Woke up this morning looking like a MACK truck had run me over. After spending most of the morning motivating myself to get out of the house, I went to the gym and then the grocery, and came back to spend the rest of the day hanging out. While hanging out by myself is totally fine, today hanging out with my thoughts was not.

Long conversations with S about reinvigorating our work self. She has put together some pieces that are working well for her and had some insight into what might be some steps for me in media land. We both spent the day trying to eat ourselves out of house and home – some kind of hormonal craving that has yet to meet its match.
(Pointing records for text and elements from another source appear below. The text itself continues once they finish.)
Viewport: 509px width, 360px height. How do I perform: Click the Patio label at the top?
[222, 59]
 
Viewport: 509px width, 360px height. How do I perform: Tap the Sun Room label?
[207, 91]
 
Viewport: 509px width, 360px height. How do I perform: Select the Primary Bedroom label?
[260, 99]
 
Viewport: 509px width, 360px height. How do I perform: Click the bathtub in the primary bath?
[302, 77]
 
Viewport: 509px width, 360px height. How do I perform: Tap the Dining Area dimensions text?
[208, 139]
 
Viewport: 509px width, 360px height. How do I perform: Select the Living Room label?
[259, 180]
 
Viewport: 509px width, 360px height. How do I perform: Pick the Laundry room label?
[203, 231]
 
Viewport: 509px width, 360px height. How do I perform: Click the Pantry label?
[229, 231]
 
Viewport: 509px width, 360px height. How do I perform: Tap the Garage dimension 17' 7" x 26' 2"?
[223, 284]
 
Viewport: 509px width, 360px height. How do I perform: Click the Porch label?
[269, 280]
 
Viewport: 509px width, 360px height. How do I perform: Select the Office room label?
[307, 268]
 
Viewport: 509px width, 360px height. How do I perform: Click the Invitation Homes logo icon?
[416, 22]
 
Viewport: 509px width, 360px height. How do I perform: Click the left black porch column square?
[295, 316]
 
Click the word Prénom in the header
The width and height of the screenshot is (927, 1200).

Then several long conversations with S who was at his new apartment in San Francisco sitting on the fire escape. He comes in tomorrow night and we have the week to sort through the rest of our belongings and separate further. His moving truck arrives with my cabinets for the LaLa all way ahead of any schedule and so the Can will now be stacked further with more wrapped boxed items that have no place here. One more thing to deal with. We talked about the advent of each of our “next” relationships and I was very clear I am not ready to even contemplate a next relationship. My heart, while squeezed to the point of almost breakage, is still where it was and doesn’t seem to be moving anywhere anytime soon – after so much time it is hard to “lose interest” even though as I told N, it would probably be easy for him if I was over him so that he has one less loose end to tie up, but he has no control over how my heart feels at this point.

S admittedly realizes that his “capacity to love” needs a rest before he contemplates moving into something new. But he, as I, miss the companionship that marriage offered. This sort of Sunday is evidence of that miss – we might be seeing a movie right now – or had gone out to lunch – to pass the time – instead I paced around and did errands and laundry and gym and spent the rest of the afternoon mentally masturbating about a man who still takes up too much mental real estate for what he offers under these less than ideal times.
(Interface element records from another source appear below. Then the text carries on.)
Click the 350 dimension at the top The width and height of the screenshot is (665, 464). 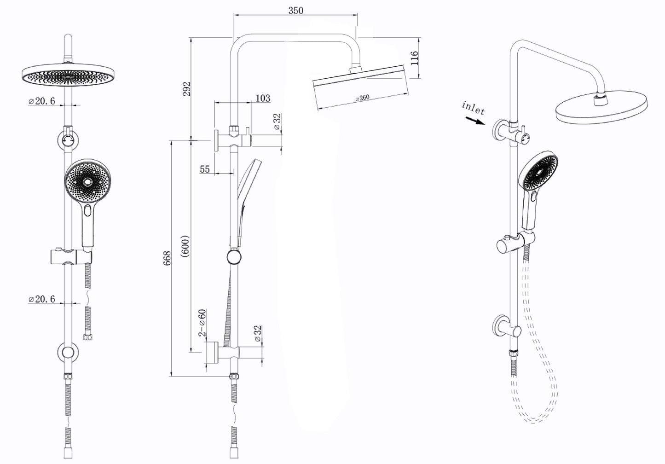tap(296, 10)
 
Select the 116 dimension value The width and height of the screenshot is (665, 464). tap(414, 58)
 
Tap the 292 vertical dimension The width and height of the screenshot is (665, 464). tap(187, 89)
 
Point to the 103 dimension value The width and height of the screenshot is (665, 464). tap(262, 98)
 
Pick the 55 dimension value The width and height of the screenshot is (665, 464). tap(205, 169)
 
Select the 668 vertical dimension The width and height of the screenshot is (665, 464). tap(168, 258)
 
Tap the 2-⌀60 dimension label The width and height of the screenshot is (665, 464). tap(202, 323)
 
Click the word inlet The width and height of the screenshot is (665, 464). tap(473, 108)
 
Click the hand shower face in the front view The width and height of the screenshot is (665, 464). tap(87, 183)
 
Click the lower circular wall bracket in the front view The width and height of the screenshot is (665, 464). tap(68, 353)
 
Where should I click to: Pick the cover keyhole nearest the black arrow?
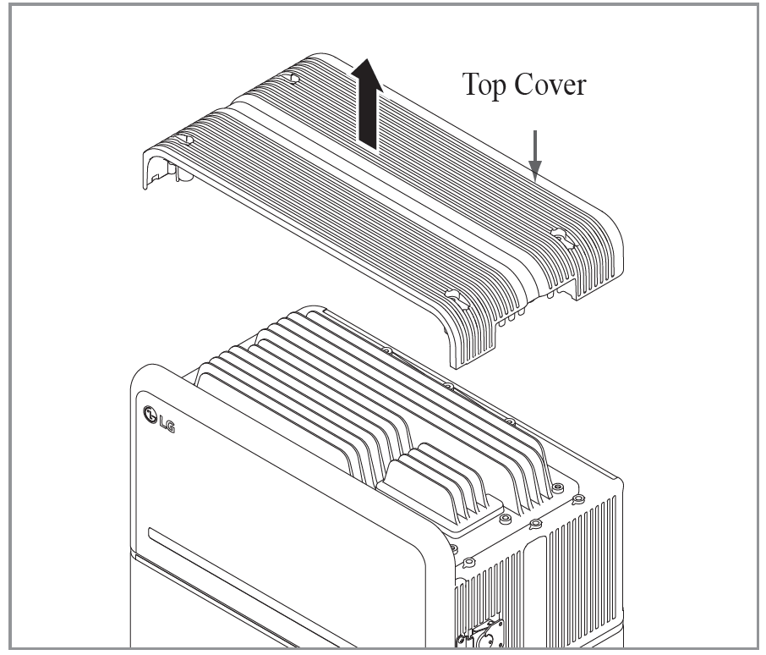(293, 78)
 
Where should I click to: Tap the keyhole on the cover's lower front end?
(452, 298)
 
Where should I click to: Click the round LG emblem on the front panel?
(151, 416)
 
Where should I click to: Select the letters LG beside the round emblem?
(170, 416)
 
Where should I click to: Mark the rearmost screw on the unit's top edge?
(387, 350)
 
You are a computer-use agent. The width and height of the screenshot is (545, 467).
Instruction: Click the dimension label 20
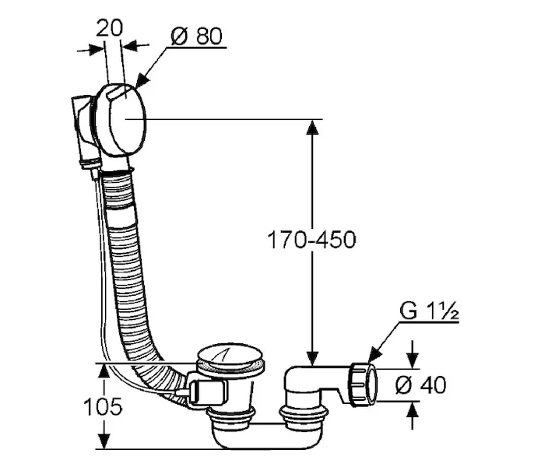[x=109, y=29]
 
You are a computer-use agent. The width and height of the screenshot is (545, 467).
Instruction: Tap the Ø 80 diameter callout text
[x=196, y=36]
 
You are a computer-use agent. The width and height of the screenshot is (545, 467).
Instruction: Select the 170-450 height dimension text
[x=311, y=240]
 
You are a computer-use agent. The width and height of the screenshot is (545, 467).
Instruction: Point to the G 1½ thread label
[x=429, y=311]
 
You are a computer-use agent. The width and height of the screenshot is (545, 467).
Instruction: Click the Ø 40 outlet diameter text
[x=420, y=385]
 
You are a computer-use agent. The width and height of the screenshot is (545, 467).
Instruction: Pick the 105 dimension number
[x=104, y=406]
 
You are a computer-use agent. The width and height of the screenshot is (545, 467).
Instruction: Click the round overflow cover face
[x=128, y=119]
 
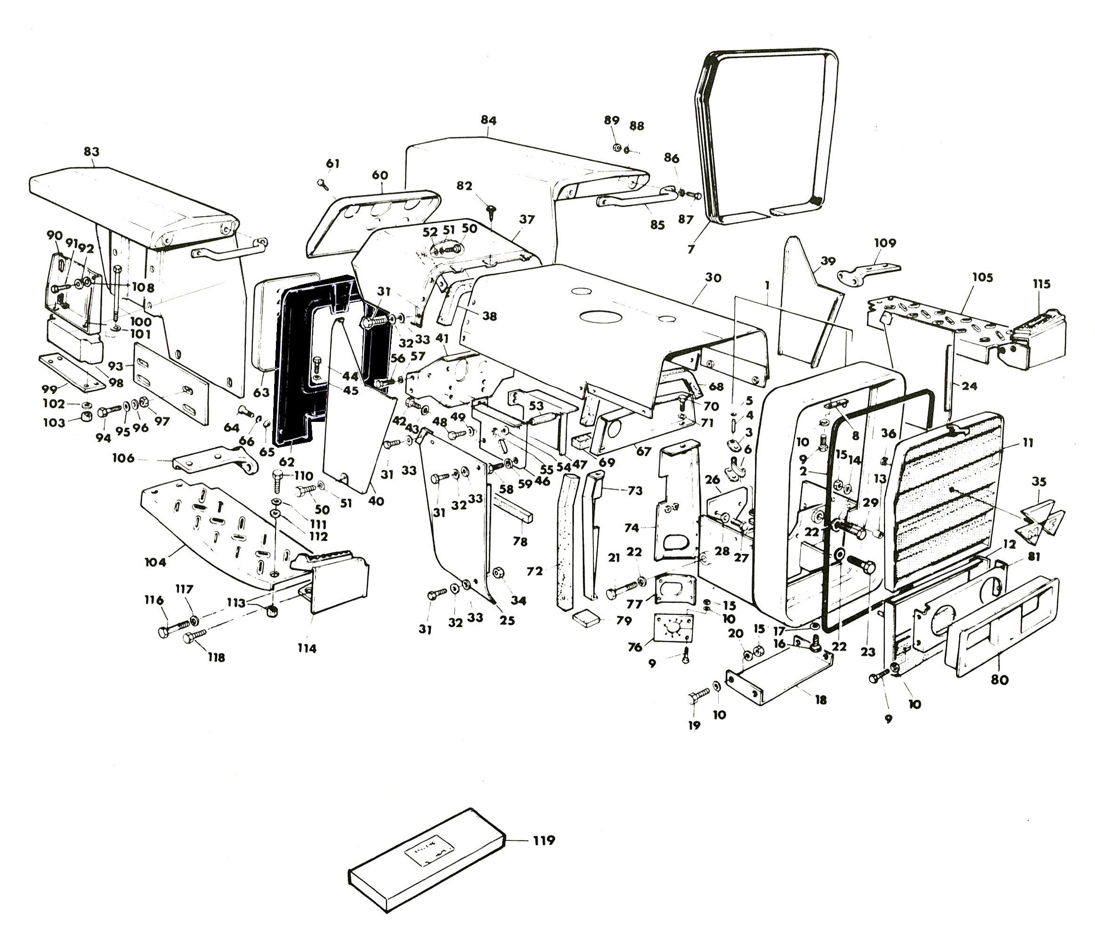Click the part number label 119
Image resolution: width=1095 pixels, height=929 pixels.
pos(543,840)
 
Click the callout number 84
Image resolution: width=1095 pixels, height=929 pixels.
pos(488,120)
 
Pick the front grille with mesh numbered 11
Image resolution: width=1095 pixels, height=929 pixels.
pos(943,501)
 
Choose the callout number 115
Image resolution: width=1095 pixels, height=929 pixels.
pos(1041,284)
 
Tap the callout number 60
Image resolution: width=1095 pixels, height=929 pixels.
pos(380,175)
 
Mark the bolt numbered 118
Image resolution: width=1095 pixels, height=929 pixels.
pos(196,640)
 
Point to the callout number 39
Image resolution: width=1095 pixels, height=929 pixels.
pos(828,261)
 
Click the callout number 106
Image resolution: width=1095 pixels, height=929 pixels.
pos(123,458)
L said he thinks I might be being given the soft blow rather than the crushing blow. I think it all doesn’t matter what I’m being handed, it’s more important about trying to accept how I feel in light of circumstances and to wrest control over run away thoughts. I don’t need to get over N so that I can move on and think of someone new – there doesn’t have to be someone new if not him – it’s more just trying to salvage my capacity to love and to make sure that I am capable of risking my heart again after all that has led to this point.

Today was a dreary cold day – one of maybe five winter days we’ve actually had to endure here. Mom made her “kill you or cure you” soup and I stayed away from her house like the plague as I have always detested that soup, even now with mature taste buds, the smell makes me cringe. She said that S is trying to come in for a visit some time soon. I wrote a long letter to my brother D who I haven’t corresponded with since Katrina.
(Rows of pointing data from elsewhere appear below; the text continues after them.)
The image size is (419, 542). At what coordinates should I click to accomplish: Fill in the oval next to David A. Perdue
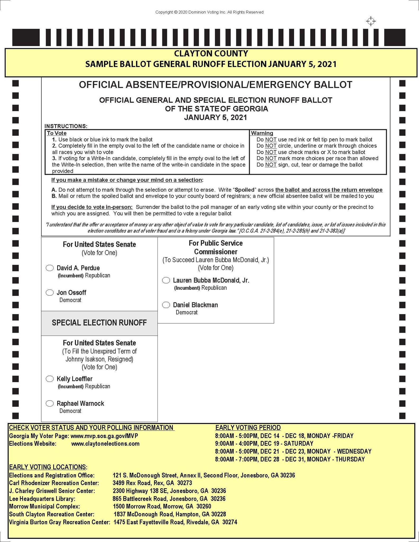click(x=50, y=268)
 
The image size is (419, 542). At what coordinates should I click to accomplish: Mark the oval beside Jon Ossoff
click(x=50, y=293)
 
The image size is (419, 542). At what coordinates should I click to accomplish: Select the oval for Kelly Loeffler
click(x=50, y=379)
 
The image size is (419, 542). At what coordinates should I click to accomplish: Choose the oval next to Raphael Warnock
click(x=50, y=404)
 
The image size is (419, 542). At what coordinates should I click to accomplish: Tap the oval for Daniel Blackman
click(x=166, y=305)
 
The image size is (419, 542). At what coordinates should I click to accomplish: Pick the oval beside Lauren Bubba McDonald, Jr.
click(x=166, y=280)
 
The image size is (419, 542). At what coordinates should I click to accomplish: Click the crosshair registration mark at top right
click(x=371, y=21)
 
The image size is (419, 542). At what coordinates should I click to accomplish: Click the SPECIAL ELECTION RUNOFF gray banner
click(x=99, y=323)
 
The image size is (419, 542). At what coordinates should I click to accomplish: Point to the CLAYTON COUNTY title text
click(x=211, y=53)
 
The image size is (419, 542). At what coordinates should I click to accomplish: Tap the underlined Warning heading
click(x=262, y=133)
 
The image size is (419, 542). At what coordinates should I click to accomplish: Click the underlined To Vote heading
click(x=57, y=133)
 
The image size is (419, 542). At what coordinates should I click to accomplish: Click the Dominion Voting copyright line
click(x=209, y=12)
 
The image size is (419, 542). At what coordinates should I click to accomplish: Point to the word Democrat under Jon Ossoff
click(x=70, y=300)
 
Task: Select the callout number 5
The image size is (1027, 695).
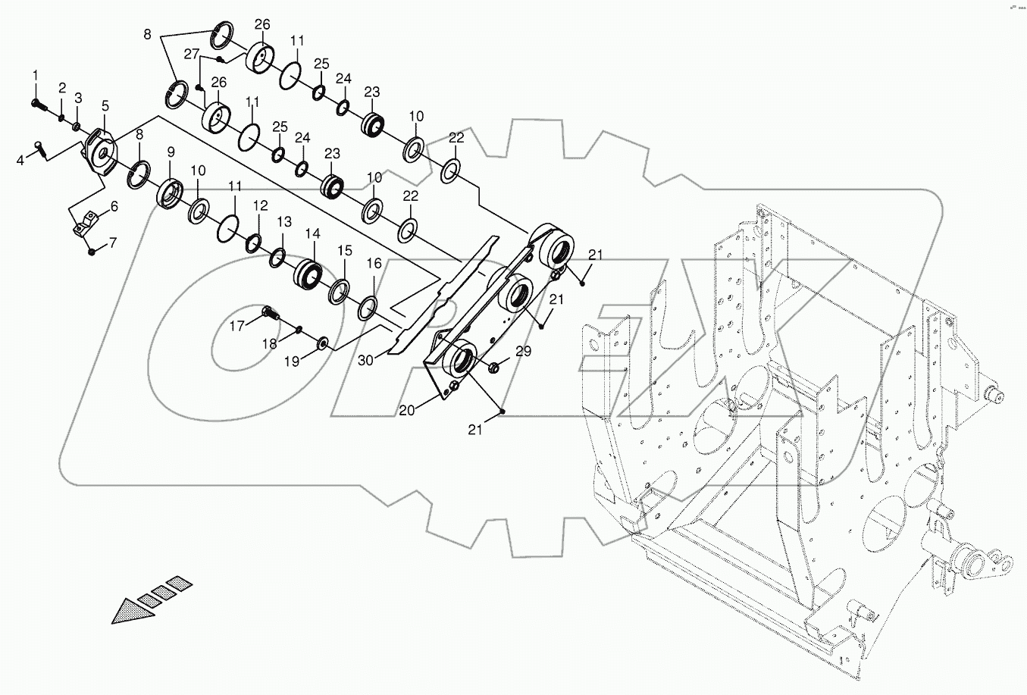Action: (x=105, y=105)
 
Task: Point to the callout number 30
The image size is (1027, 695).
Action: (x=366, y=362)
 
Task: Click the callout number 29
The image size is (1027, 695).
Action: (x=524, y=351)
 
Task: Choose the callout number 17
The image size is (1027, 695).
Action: (x=238, y=326)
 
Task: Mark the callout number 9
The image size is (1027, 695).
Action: (x=171, y=152)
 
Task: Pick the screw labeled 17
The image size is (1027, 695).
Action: (x=269, y=311)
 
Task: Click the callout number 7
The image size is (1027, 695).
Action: (x=113, y=243)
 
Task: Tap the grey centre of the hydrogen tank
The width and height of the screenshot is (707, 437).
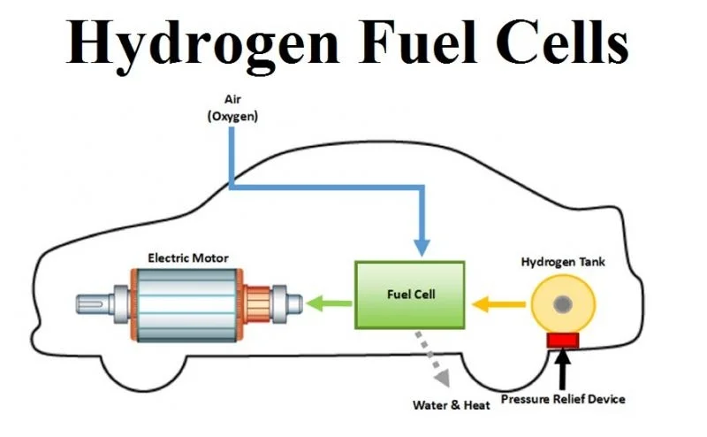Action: click(562, 306)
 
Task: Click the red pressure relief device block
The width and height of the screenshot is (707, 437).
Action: click(562, 340)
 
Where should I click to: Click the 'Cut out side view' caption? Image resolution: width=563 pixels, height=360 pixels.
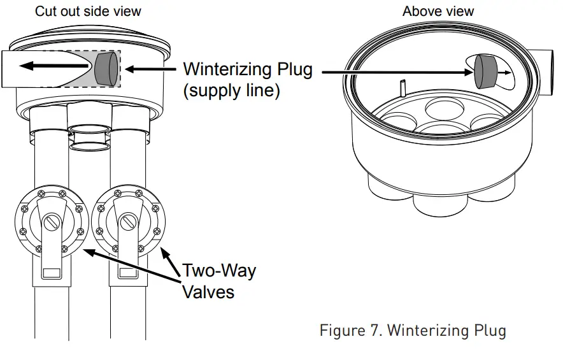[88, 11]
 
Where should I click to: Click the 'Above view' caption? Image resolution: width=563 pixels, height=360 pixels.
[438, 11]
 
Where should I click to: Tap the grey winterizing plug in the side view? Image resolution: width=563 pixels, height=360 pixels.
[106, 68]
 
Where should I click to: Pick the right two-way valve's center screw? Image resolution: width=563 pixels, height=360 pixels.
[127, 222]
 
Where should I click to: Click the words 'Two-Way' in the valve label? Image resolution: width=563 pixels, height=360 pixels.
[219, 270]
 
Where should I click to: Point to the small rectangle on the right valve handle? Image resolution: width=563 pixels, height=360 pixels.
[127, 273]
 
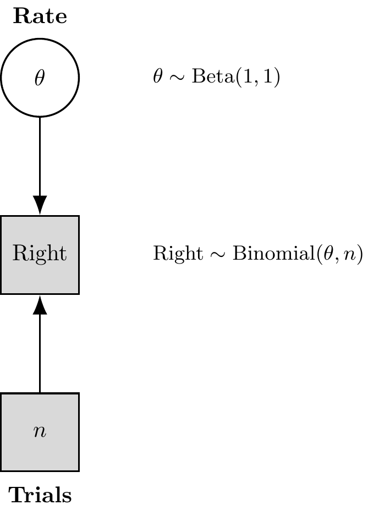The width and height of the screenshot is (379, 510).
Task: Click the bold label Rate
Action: click(40, 17)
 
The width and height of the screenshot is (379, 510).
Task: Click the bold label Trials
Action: click(40, 496)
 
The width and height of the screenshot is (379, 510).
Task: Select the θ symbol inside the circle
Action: click(40, 78)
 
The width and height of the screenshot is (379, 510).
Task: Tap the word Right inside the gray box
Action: click(40, 254)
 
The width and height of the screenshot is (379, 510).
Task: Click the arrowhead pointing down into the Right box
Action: click(40, 205)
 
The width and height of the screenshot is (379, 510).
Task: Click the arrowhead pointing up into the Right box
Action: click(40, 304)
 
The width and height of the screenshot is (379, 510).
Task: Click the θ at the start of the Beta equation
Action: click(158, 78)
Then I spoke with D who is in Florida right now visiting BJ’s parents. They arrive on Thursday and she is excited to be coming in for Mardi Gras. I told her W was looking forward to seeing J. And we talked about logistics for watching the parade and etc and I said not to worry that we’d figure it all out harmoniously. Try not to step on each others toes while everyone dealt with the smallness of New Orleans when everyone is trying to be removed from everyone else. It’ll all work out I said thinly.

Tomorrow is a work holiday and N and I will meet for lunch then a tour of the lower 9. I can’t believe I haven’t driven out there myself yet, but I guess, particularly on a day like today, gearing yourself to be depressed by what you see is a lot to ask in these post Katrina times.

Then Mardi Gras begins in earnest on Thursday.